Radnor était d’une pâleur mortelle, mais il s’efforçait encore de le prendre de haut.

— Très intéressant et ingénieux, mais pourquoi me raconter tout cela ?

— Parce que, Monsieur, je représente, non pas la loi, mais Mrs. Pengelley. Par égard pour elle, je vous donne une chance de vous enfuir. Signez ce papier et vous aurez vingt-quatre heures d’avance… vingt-quatre heures avant que je ne le remette entre les mains de la police.

Radnor hésitait…

— Vous n’avez aucune preuve.

— Non ? Je suis Hercule Poirot, ne l’oubliez pas. Regardez par la fenêtre, Monsieur. Il y a deux hommes dans la rue. Ils ont l’ordre de ne pas vous perdre de vue.

Radnor s’approcha à grands pas de la fenêtre et écarta légèrement l’un des stores. Il recula alors avec un juron.

— Vous voyez, Monsieur ? Signez… c’est votre seule chance.

— Quelle garantie ai-je…

— Que je tiendrai ma promesse ? La parole d’Hercule Poirot, tout simplement. Alors, vous signez ? Bien. Hastings, veuillez être assez aimable pour remonter à moitié le store de gauche. C’est le signal pour nos deux hommes qu’ils peuvent laisser partir Mr. Radnor sans le molester.

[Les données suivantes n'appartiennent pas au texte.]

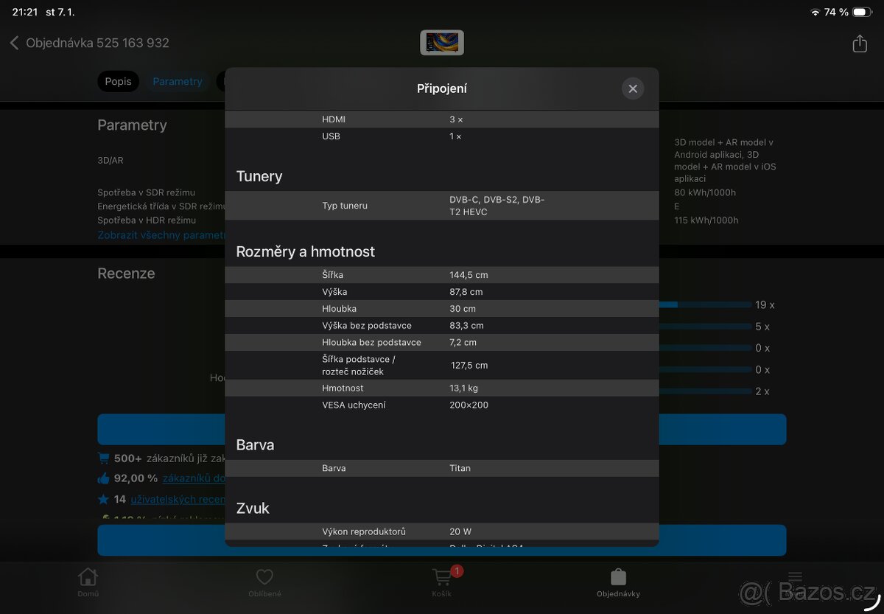Open Domů via the home icon
This screenshot has width=884, height=614.
click(88, 577)
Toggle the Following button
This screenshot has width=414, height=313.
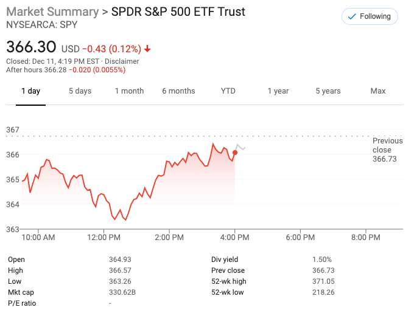(370, 16)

Blanc de rage, Radnor se précipita hors de la pièce en jurant à voix basse. Poirot hocha doucement la tête.

— Un poltron ! Je le savais.

— Il me semble, Poirot, que vous avez agi d’une façon inadmissible, m’écriai-je, furieux. Vous dites toujours qu’il ne faut pas faire de sentiment. Et voilà que vous laissez échapper un dangereux criminel par pure sensiblerie.

— Ce n’était pas de la sensiblerie, c’était du bon sens, répliqua Poirot. Ne voyez-vous pas, mon ami, que nous n’avons pas l’ombre d’une preuve contre lui ? Vais-je me dresser devant douze solides Cornouaillais et leur dire que, moi, Hercule Poirot, je sais la vérité ? Ils me riraient au nez. La seule chance que nous avions était de lui faire peur et d’obtenir une confession de cette façon. Ces deux badauds que j’avais remarqués au-dehors se sont trouvés là au bon moment. Redescendez le store, Hastings, voulez-vous ? Il n’y avait en fait aucune raison de le remonter. Cela faisait partie de ma petite mise en scène.

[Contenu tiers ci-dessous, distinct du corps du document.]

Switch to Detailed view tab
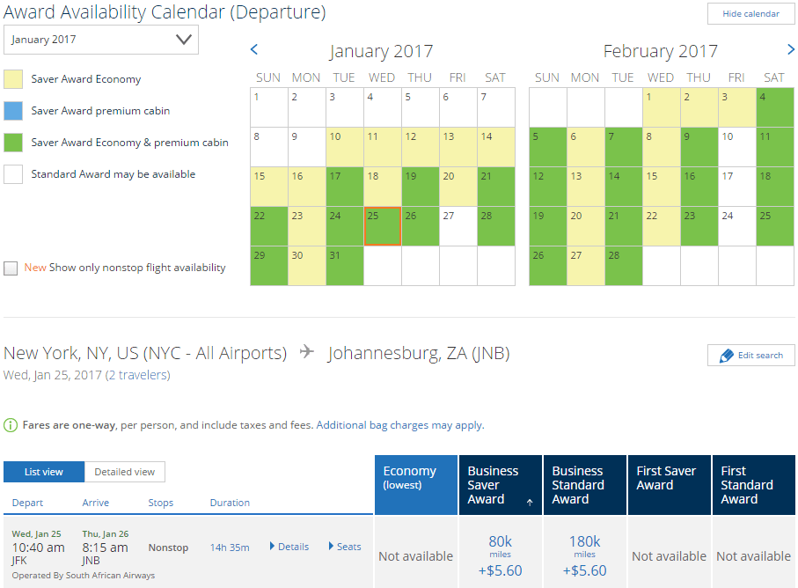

« Bien, bien. À présent, nous devons tenir notre promesse. Vingt-quatre heures, ai-je dit ? Un jour de plus pour ce pauvre Mr. Pengelley… mais, au fond, il ne l’a pas volé, car, souvenez-vous, il a trompé sa femme. Je suis un ardent défenseur de la vie de famille, comme vous le savez. Ah ! ma foi, vingt-quatre heures… Et après ça ? J’ai une très grande confiance en Scotland Yard. Ils retrouveront Radnor, mon ami ; ils le retrouveront.

L’ENLÈVEMENT DE JOHNNIE

— Vous devriez comprendre les sentiments d’une mère, répétait Mrs. Waverly pour la sixième fois peut-être.

Elle fixait Poirot d’un regard implorant. Mon ami, toujours plein de compassion pour les mères en détresse, fit un geste rassurant.

— Mais oui, mais oui, je comprends parfaitement. Ayez confiance en Papa Poirot.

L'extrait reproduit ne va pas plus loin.